Requirement
When the line containing "The height and width of the screenshot is (608, 1568)." is found in the data below, copy it and each line after it through the line containing "You are a computer-use agent. Viewport: 1024px", exactly and with no others.

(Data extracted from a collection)
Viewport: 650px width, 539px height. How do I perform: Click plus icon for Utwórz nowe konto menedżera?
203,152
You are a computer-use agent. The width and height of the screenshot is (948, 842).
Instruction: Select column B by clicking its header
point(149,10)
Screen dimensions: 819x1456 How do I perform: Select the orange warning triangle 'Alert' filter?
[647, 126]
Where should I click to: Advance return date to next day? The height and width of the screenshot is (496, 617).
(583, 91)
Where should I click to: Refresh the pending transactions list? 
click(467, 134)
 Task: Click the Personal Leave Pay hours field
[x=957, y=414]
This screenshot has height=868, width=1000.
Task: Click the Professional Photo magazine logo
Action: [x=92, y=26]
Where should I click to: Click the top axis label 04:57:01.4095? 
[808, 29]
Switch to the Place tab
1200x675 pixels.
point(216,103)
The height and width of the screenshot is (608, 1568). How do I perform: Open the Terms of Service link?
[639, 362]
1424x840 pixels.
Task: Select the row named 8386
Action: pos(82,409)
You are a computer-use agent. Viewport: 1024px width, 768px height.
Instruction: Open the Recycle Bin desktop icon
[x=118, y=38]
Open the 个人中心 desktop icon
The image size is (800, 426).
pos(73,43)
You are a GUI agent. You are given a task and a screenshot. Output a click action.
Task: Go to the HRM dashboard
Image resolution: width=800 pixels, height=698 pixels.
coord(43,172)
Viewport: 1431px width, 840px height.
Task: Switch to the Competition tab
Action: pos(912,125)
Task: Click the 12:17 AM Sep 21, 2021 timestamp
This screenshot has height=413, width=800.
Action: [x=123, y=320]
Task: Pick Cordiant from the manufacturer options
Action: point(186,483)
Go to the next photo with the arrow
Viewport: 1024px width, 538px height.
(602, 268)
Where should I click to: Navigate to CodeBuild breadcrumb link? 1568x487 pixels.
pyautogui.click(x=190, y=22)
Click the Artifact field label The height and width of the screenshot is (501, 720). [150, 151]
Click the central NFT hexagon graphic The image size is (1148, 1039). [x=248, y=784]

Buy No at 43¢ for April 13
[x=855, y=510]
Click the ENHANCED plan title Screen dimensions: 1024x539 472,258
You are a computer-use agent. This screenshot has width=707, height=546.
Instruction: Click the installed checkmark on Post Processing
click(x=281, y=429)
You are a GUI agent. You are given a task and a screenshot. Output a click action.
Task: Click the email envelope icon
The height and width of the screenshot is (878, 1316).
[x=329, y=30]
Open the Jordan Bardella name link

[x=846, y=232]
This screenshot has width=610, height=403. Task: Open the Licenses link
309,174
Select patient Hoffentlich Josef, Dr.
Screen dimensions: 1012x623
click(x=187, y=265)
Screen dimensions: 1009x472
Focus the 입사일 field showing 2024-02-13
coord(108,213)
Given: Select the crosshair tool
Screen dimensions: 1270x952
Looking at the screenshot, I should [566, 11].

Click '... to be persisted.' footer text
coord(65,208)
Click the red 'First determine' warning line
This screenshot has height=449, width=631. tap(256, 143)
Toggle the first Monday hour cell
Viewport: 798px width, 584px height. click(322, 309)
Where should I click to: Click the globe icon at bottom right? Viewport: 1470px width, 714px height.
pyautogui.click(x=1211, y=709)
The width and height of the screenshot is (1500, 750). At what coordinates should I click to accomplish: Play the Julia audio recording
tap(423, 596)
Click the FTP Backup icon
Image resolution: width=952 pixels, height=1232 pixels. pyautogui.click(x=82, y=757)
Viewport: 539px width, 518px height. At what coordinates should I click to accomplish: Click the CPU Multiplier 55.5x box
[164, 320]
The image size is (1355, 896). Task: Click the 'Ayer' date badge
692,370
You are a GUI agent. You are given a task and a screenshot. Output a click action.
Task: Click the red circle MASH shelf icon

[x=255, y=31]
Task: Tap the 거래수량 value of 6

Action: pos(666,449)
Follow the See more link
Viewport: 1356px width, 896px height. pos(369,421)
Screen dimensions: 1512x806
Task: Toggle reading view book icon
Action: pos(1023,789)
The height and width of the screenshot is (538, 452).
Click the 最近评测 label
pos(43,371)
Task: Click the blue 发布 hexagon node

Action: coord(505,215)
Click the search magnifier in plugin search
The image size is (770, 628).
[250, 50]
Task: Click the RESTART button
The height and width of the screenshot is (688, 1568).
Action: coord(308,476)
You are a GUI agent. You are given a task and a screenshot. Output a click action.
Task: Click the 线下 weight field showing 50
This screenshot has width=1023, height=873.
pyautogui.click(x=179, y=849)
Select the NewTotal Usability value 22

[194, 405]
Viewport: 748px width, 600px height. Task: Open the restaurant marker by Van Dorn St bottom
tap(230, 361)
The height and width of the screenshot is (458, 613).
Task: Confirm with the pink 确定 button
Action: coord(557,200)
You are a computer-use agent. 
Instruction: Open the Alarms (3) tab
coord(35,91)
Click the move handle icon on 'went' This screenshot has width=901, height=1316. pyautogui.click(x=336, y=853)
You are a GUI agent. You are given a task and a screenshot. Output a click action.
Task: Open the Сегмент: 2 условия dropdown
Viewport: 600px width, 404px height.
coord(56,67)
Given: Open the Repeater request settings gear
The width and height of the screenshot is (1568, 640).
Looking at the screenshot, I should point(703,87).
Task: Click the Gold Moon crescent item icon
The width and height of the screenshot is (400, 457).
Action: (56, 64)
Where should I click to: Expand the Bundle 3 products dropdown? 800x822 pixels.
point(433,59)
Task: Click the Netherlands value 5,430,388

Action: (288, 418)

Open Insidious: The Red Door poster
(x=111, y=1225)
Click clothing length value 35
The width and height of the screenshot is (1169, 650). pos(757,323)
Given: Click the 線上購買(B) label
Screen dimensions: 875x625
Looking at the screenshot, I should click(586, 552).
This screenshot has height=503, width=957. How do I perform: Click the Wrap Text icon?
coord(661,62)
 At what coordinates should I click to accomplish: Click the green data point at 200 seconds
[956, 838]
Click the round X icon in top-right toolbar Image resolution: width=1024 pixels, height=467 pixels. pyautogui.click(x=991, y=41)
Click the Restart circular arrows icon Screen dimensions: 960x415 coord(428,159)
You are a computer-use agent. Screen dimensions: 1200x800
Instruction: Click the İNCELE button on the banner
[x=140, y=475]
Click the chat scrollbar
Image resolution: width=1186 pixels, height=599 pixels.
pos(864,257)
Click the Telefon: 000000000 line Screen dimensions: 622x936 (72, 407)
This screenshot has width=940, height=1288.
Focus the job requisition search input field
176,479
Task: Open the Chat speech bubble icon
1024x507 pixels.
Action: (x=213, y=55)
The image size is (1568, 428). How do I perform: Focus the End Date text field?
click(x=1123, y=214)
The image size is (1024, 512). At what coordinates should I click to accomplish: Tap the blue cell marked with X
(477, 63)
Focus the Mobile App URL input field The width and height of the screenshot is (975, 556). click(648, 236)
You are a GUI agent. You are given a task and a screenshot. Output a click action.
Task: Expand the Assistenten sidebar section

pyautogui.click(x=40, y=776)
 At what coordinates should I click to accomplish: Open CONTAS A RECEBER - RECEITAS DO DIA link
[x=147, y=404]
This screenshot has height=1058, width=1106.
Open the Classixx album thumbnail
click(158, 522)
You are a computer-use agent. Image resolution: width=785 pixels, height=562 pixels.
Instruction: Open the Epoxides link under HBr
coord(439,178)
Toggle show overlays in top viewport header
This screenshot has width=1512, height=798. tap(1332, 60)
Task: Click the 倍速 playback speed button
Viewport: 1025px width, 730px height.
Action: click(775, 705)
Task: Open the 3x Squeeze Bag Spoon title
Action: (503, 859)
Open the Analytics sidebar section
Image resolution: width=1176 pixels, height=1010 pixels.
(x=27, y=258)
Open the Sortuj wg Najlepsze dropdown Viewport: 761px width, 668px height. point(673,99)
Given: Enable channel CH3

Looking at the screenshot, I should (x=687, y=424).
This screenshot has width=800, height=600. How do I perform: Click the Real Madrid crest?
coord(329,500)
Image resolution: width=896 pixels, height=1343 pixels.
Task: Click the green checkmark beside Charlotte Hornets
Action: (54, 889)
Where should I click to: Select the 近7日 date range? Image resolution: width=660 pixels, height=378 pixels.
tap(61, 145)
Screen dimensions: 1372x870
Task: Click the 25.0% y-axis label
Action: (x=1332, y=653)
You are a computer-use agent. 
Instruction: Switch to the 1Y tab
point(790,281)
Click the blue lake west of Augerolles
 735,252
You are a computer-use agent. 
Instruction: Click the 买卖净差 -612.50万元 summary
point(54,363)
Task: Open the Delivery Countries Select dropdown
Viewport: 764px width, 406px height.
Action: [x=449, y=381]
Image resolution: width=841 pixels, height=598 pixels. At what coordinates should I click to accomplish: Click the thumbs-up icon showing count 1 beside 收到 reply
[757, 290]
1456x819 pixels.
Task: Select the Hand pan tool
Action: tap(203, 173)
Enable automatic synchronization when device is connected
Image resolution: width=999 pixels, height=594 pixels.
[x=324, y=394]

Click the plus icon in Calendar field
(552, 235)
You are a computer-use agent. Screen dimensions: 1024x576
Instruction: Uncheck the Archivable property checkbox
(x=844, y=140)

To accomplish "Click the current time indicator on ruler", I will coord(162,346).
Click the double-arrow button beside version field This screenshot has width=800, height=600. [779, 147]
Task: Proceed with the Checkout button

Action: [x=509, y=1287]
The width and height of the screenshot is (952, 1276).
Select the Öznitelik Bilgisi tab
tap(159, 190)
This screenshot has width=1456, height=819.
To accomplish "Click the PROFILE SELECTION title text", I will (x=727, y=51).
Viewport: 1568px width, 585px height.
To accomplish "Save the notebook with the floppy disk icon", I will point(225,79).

Answer to this task
The height and width of the screenshot is (608, 1568). How do I perform: Open the Terms of Service link?
[639, 362]
1424x840 pixels.
Task: Select the row named 8386
Action: pos(82,409)
You are a computer-use agent. Viewport: 1024px width, 768px height.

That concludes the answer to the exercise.